● Task requirements
Render the listing below as a Markdown table with the columns "Row" and "Line", numbering each row and skipping blank lines. Leave the pictures out.

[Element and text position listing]
==================================================
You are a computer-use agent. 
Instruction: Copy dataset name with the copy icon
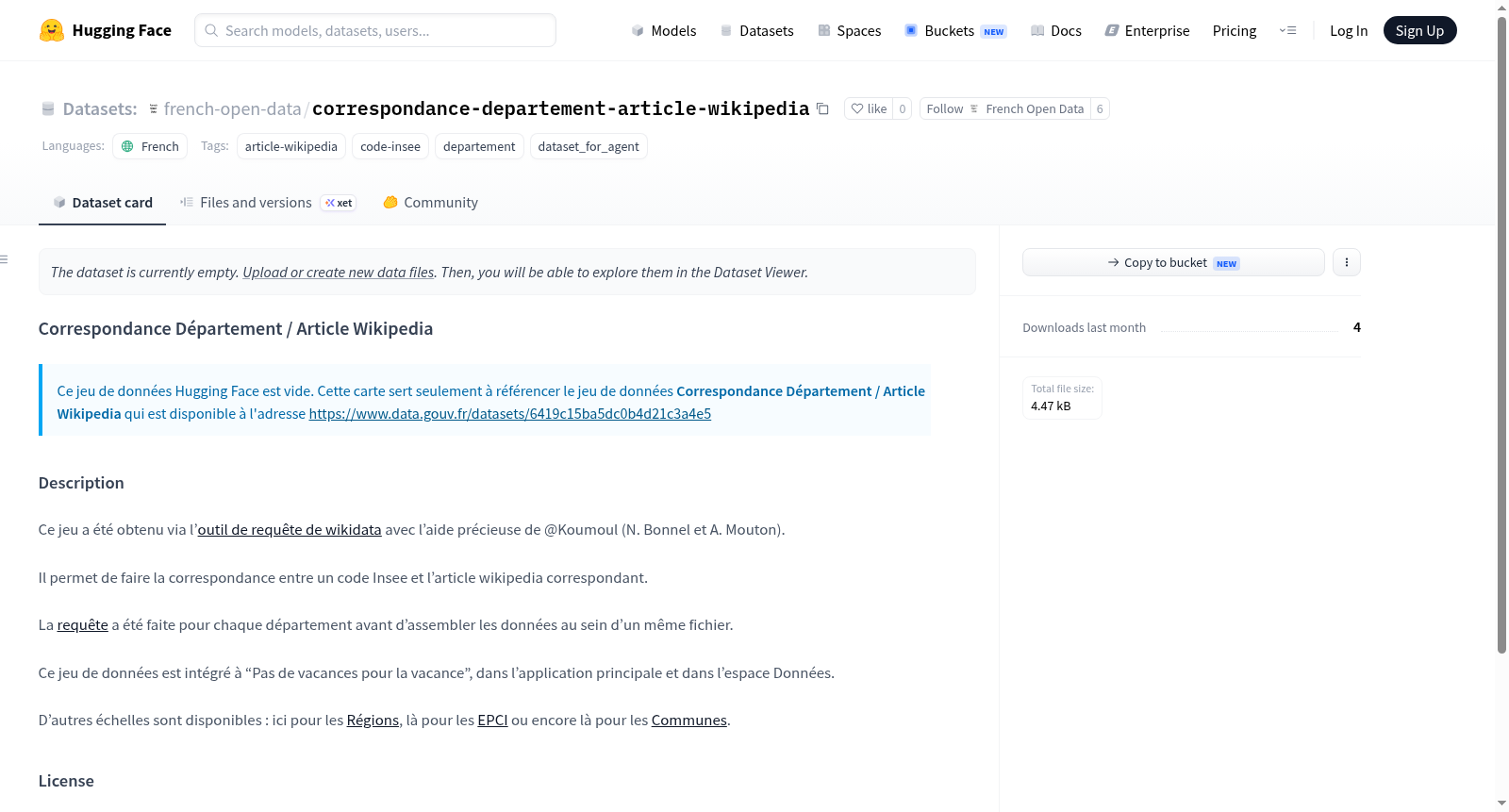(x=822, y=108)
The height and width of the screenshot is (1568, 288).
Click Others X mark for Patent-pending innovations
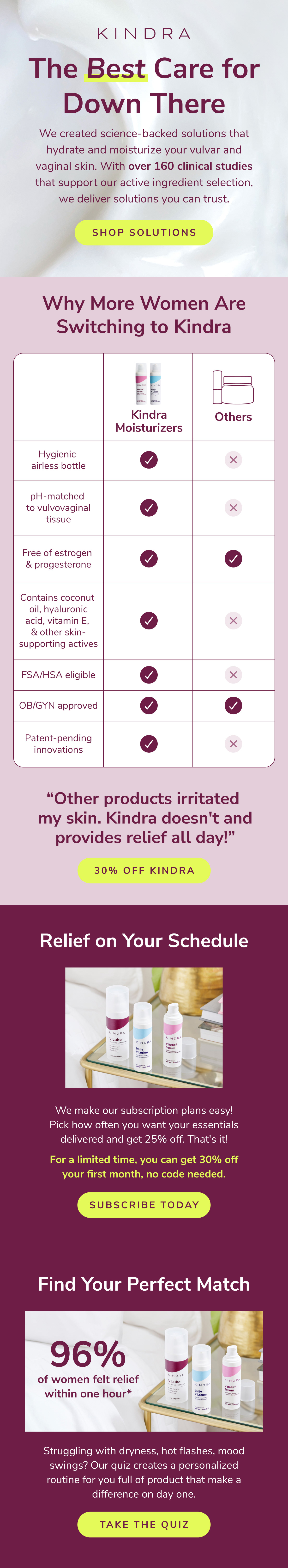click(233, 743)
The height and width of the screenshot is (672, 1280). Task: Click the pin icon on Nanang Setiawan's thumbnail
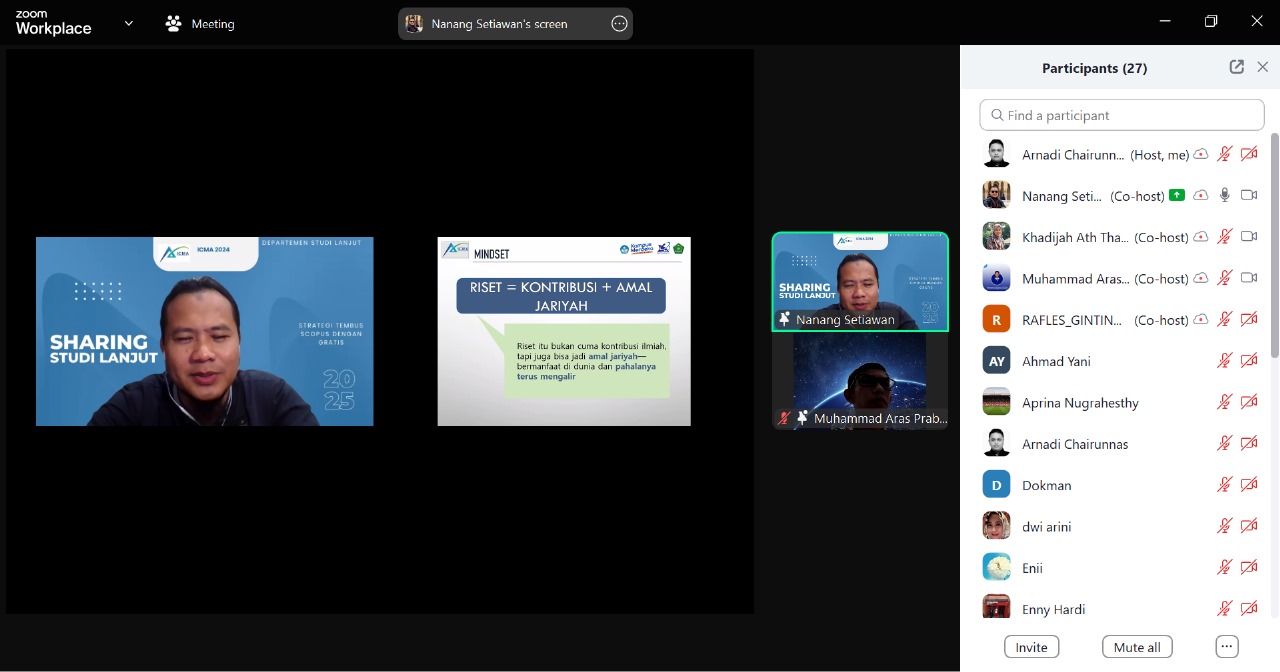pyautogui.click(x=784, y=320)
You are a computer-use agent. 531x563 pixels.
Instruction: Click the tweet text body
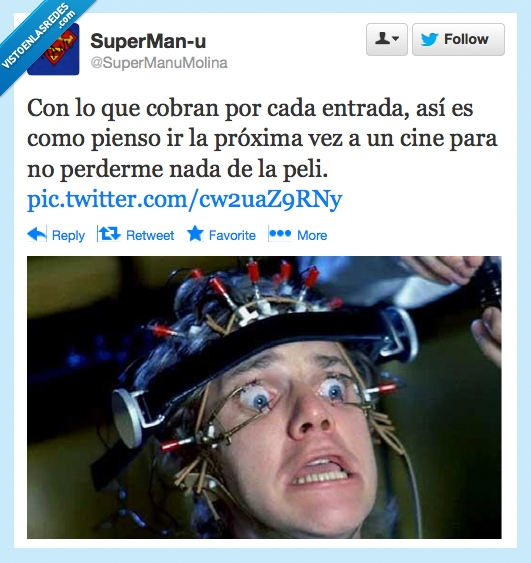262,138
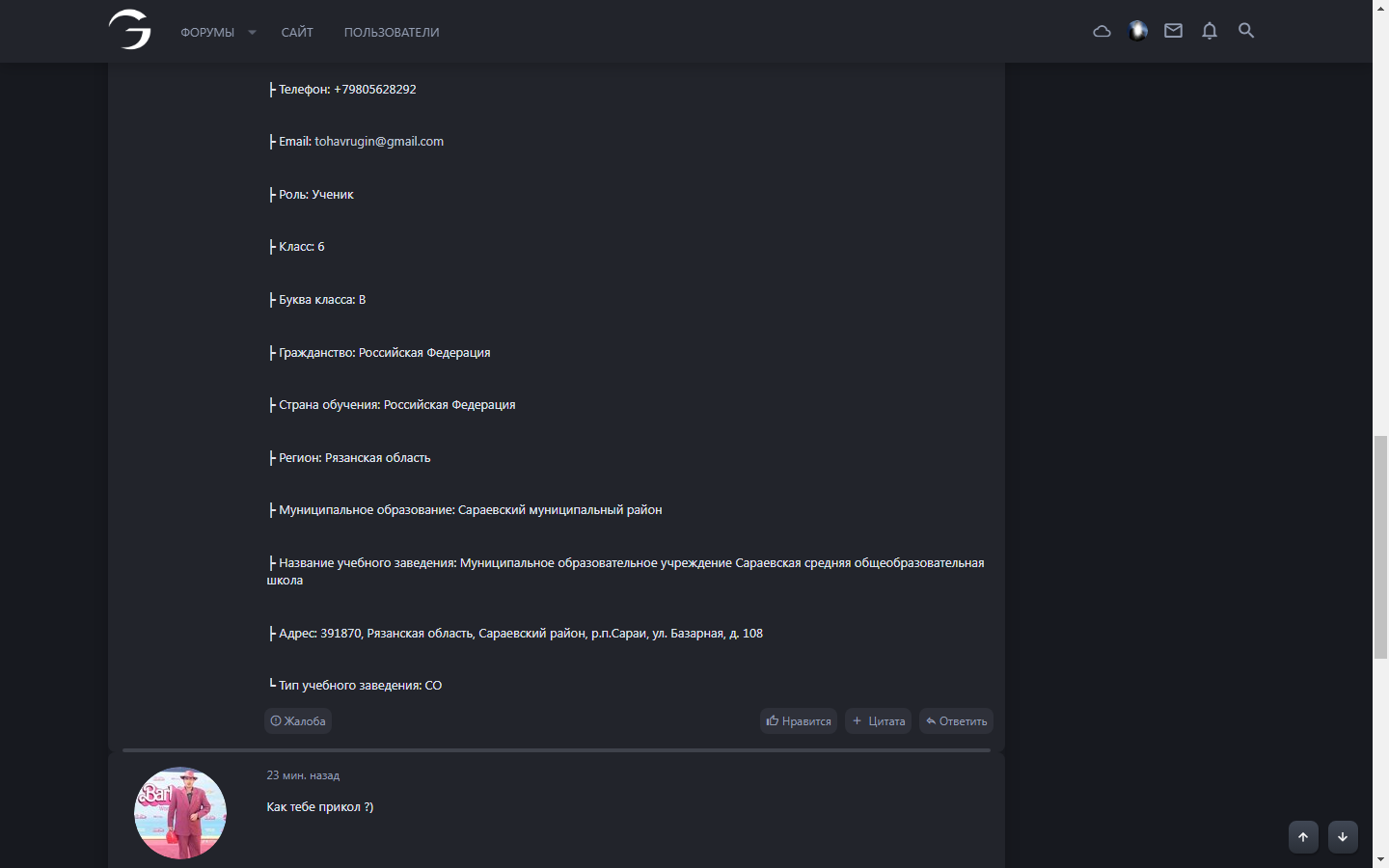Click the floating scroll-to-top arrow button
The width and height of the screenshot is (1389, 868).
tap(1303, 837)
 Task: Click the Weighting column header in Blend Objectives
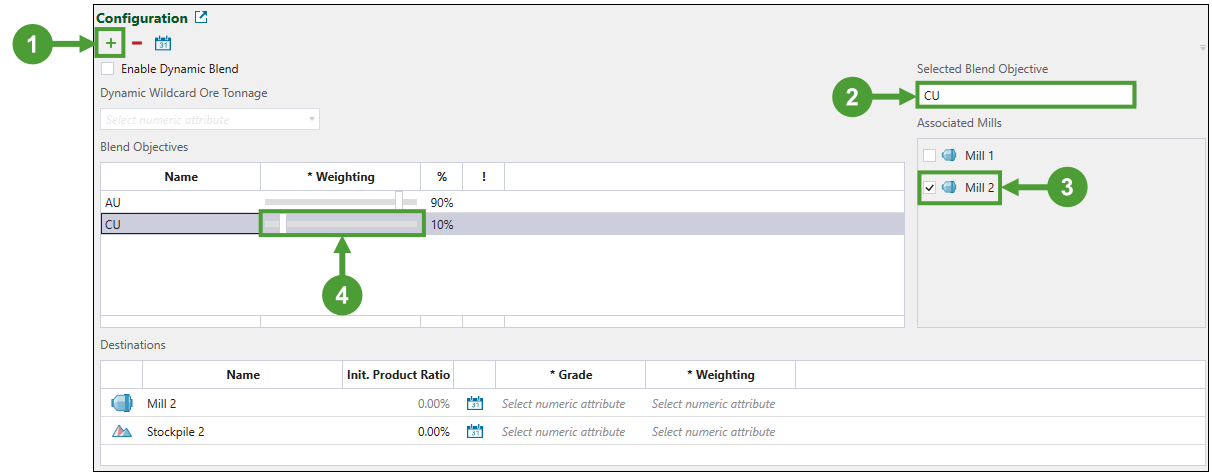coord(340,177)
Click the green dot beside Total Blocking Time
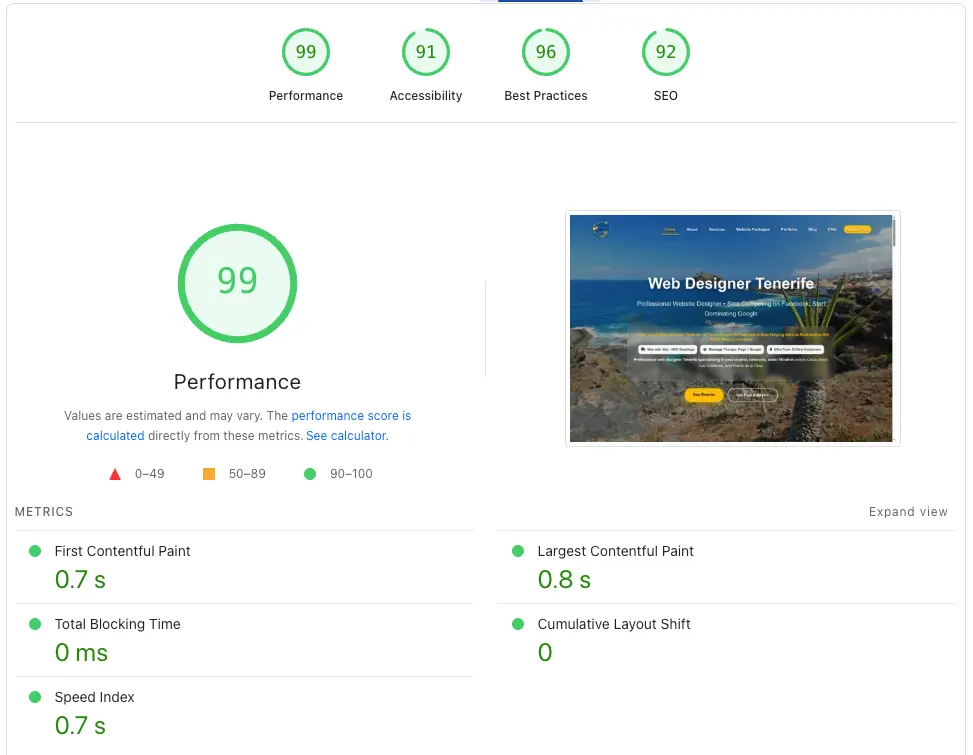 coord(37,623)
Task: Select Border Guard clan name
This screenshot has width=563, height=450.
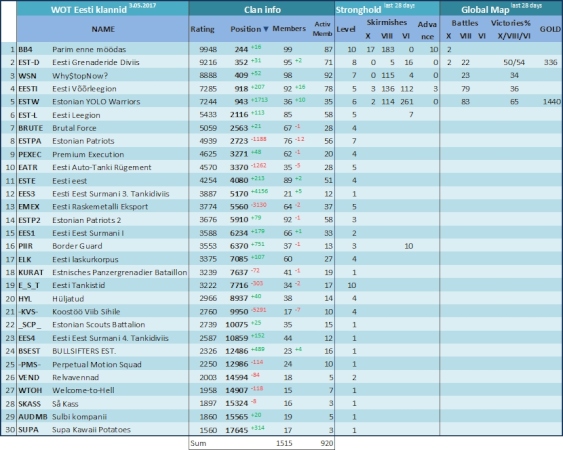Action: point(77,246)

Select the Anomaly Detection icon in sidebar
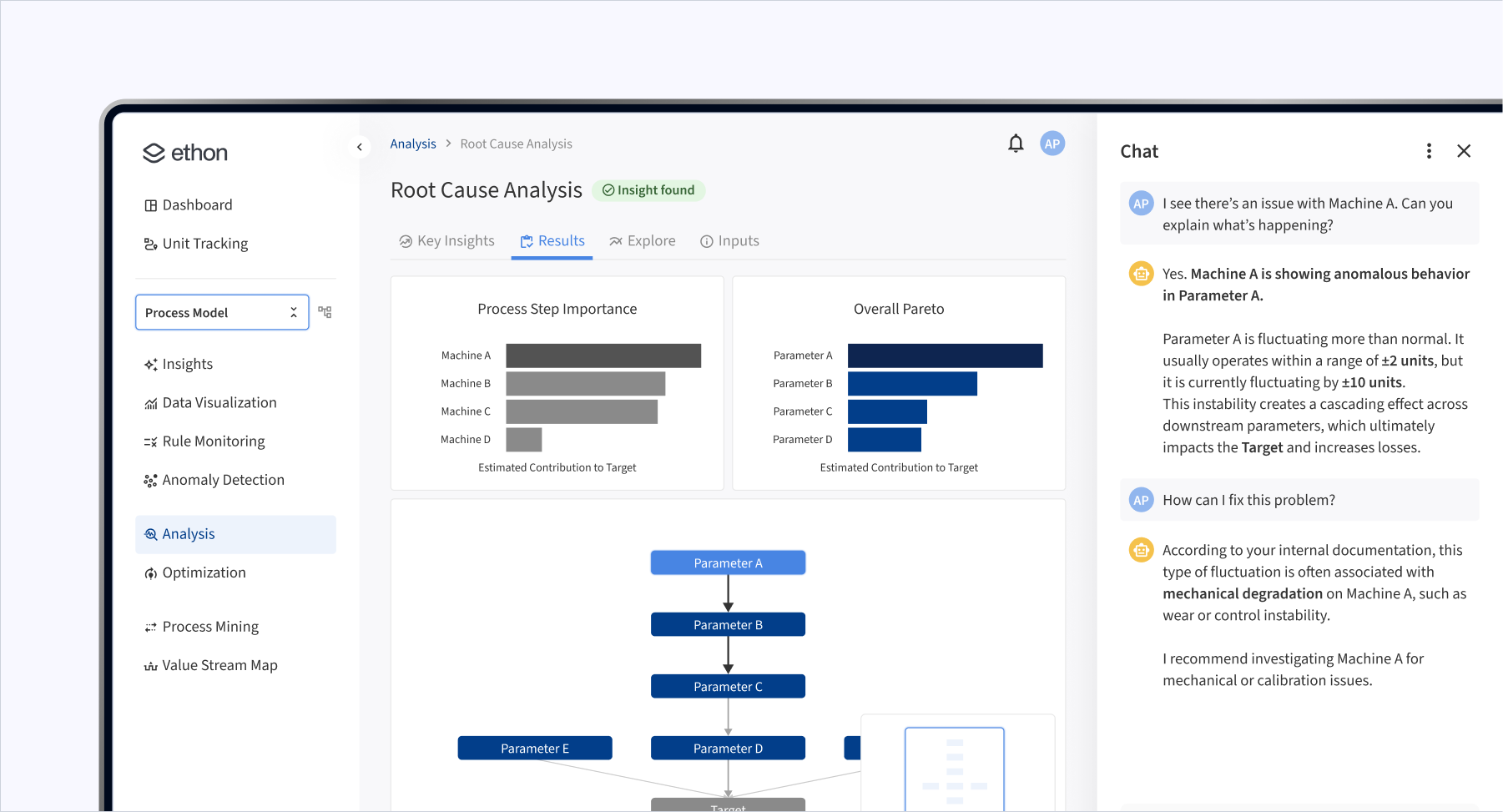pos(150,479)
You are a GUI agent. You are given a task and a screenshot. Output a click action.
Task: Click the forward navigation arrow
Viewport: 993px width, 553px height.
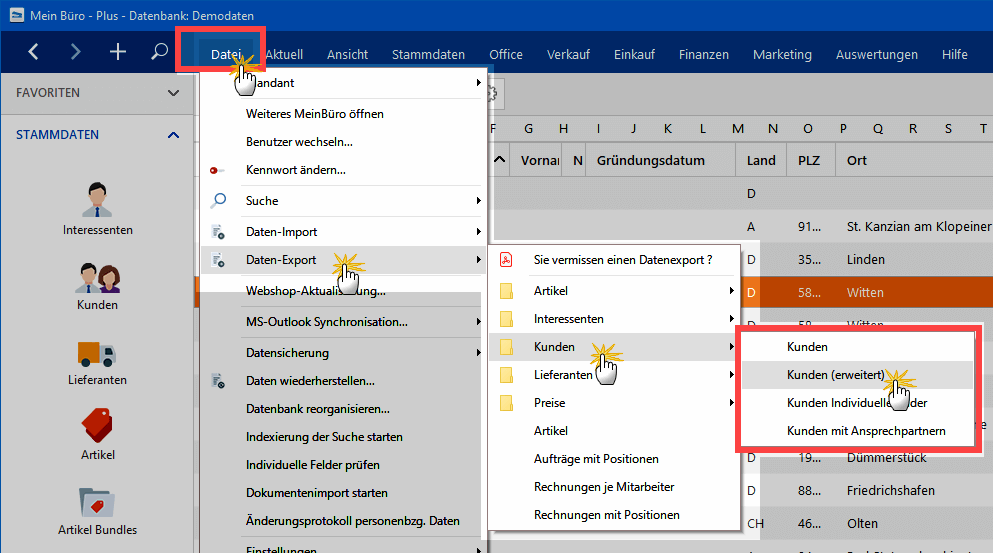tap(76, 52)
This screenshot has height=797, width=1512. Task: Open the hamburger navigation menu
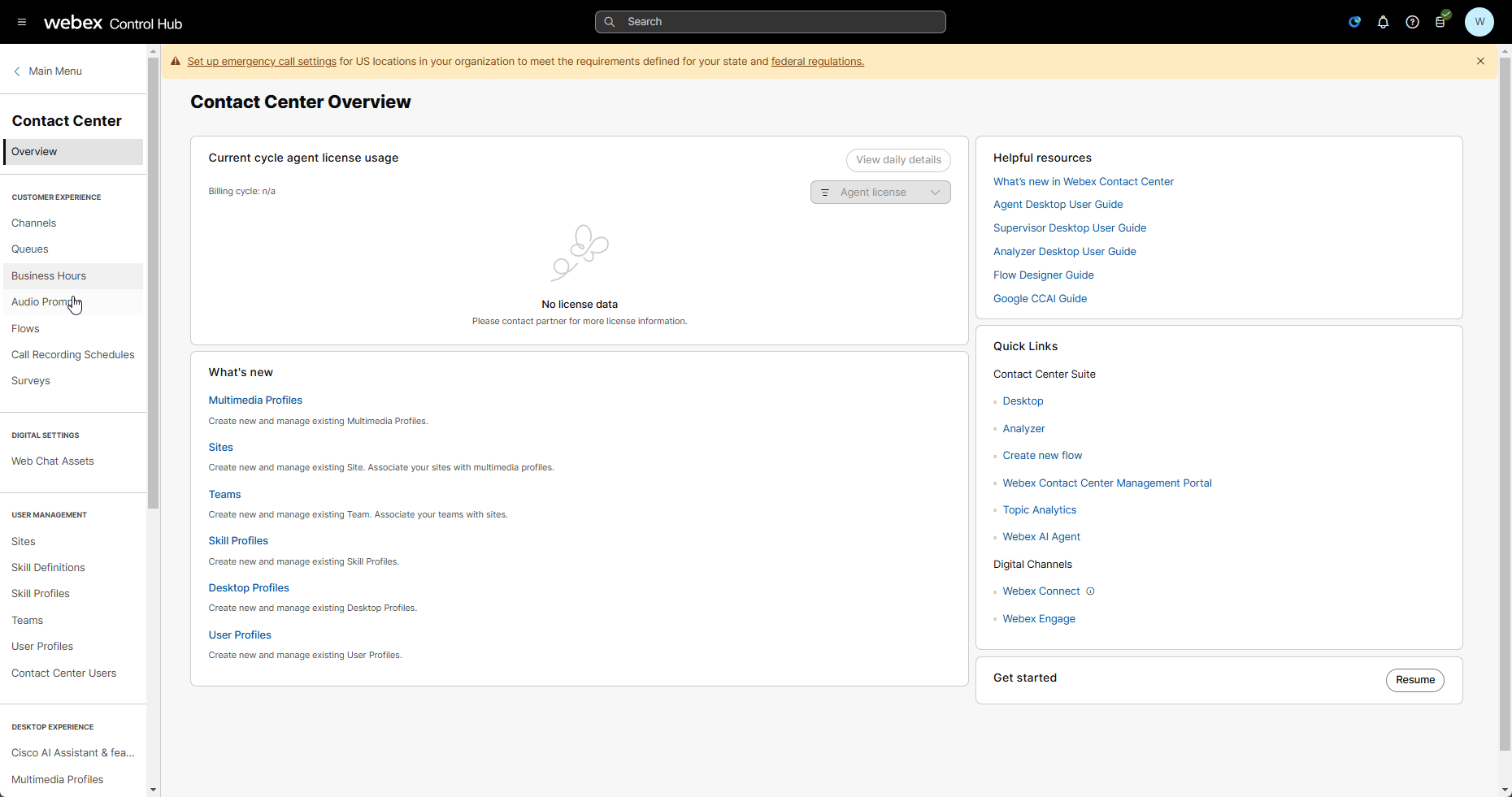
==================================================
● Exercise output
| Row | Line |
|---|---|
| 1 | You are a computer-use agent.  |
| 2 | Instruction: Copy dataset name with the copy icon |
| 3 | (x=822, y=108) |
| 4 | The height and width of the screenshot is (1568, 288). |
| 5 | Click Others X mark for Patent-pending innovations |
| 6 | click(233, 743) |
| 7 | The height and width of the screenshot is (672, 1280). Task: Click the pin icon on Nanang Setiawan's thumbnail |
| 8 | pyautogui.click(x=784, y=320) |
| 9 | You are a computer-use agent. 531x563 pixels. |
| 10 | Instruction: Click the tweet text body |
| 11 | 262,138 |
| 12 | Click the floating scroll-to-top arrow button |
| 13 | The width and height of the screenshot is (1389, 868). |
| 14 | tap(1303, 837) |
| 15 |  Task: Click the Weighting column header in Blend Objectives |
| 16 | coord(340,177) |
| 17 | Click the green dot beside Total Blocking Time |
| 18 |  coord(37,623) |
| 19 | Task: Select Border Guard clan name |
| 20 | This screenshot has width=563, height=450. |
| 21 | Action: point(77,246) |
| 22 | Select the Anomaly Detection icon in sidebar |
| 23 | pos(150,479) |
| 24 | You are a GUI agent. You are given a task and a screenshot. Output a click action. |
| 25 | Task: Click the forward navigation arrow |
| 26 | Viewport: 993px width, 553px height. |
| 27 | tap(76, 52) |
| 28 | This screenshot has height=797, width=1512. Task: Open the hamburger navigation menu |